- WHAT THE TASK ASKS: Transcribe only part of the material below: the lines from the one containing "Screen dimensions: 2559x1456" through the one containing "Click the Remove", inclusive, exactly as written.

- DATA PROVIDED:
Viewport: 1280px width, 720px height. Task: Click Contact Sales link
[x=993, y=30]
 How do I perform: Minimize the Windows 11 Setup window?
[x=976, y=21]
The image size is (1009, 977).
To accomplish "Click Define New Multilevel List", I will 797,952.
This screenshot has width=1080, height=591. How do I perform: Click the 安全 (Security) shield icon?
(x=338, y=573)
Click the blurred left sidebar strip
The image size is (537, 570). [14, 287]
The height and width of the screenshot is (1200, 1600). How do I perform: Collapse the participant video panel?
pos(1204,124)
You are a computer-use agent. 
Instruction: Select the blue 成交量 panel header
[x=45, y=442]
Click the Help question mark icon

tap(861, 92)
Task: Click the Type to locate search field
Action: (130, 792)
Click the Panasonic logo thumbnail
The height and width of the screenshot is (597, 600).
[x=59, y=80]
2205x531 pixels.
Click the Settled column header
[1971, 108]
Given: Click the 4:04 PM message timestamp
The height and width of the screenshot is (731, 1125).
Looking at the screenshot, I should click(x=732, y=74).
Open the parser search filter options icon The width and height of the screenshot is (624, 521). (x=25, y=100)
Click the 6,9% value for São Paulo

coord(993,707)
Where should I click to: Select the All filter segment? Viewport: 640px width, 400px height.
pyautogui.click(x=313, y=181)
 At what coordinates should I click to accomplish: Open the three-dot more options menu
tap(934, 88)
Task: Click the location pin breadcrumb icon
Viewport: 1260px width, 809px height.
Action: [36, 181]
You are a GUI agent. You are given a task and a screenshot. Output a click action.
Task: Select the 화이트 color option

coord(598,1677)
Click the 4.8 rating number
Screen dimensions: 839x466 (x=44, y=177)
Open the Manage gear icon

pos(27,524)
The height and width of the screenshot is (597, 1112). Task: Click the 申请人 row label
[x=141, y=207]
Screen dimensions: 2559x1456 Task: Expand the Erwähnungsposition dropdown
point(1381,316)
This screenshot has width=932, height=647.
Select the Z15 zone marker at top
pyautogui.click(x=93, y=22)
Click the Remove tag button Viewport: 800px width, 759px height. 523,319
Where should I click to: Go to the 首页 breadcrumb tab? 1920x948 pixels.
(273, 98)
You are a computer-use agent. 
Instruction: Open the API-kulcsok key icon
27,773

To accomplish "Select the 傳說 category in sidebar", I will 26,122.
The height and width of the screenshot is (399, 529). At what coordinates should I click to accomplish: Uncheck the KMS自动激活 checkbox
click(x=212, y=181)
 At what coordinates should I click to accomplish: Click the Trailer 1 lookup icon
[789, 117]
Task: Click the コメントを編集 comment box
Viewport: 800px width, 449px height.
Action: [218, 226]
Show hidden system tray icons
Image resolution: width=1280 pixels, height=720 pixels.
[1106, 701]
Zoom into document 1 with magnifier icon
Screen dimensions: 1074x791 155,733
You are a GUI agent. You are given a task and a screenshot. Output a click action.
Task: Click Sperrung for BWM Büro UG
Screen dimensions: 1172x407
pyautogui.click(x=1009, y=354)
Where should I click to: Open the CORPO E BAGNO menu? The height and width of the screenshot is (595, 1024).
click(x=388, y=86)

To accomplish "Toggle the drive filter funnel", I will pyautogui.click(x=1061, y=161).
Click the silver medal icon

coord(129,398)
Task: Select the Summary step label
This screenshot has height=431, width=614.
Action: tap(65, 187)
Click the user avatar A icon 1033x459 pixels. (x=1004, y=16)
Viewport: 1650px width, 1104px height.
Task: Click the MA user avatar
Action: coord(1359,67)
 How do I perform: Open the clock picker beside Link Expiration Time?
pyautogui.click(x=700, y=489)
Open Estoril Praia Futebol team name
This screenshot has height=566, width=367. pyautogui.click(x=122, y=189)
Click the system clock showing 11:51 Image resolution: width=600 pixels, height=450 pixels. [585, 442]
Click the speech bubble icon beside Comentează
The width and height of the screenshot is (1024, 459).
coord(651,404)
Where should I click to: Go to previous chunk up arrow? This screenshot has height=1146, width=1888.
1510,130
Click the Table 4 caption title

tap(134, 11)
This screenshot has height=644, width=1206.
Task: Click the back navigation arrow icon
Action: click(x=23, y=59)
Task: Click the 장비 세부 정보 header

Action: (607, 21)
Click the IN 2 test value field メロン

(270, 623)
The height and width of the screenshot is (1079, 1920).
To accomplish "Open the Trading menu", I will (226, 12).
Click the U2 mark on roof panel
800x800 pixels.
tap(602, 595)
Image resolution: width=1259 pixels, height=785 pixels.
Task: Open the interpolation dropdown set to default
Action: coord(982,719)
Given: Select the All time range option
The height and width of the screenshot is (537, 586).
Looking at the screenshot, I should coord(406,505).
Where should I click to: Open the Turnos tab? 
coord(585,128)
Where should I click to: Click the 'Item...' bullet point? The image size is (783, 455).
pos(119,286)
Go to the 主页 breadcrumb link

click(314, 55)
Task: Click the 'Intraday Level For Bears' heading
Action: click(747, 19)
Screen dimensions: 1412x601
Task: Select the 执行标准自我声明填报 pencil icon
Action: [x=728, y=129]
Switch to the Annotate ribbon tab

- EXERCISE RESPONSE:
Screen dimensions: 2559x1456 Task: Expand the Erwähnungsposition dropdown
point(1381,316)
This screenshot has width=932, height=647.
Select the Z15 zone marker at top
pyautogui.click(x=93, y=22)
Click the Remove tag button Viewport: 800px width, 759px height. 523,319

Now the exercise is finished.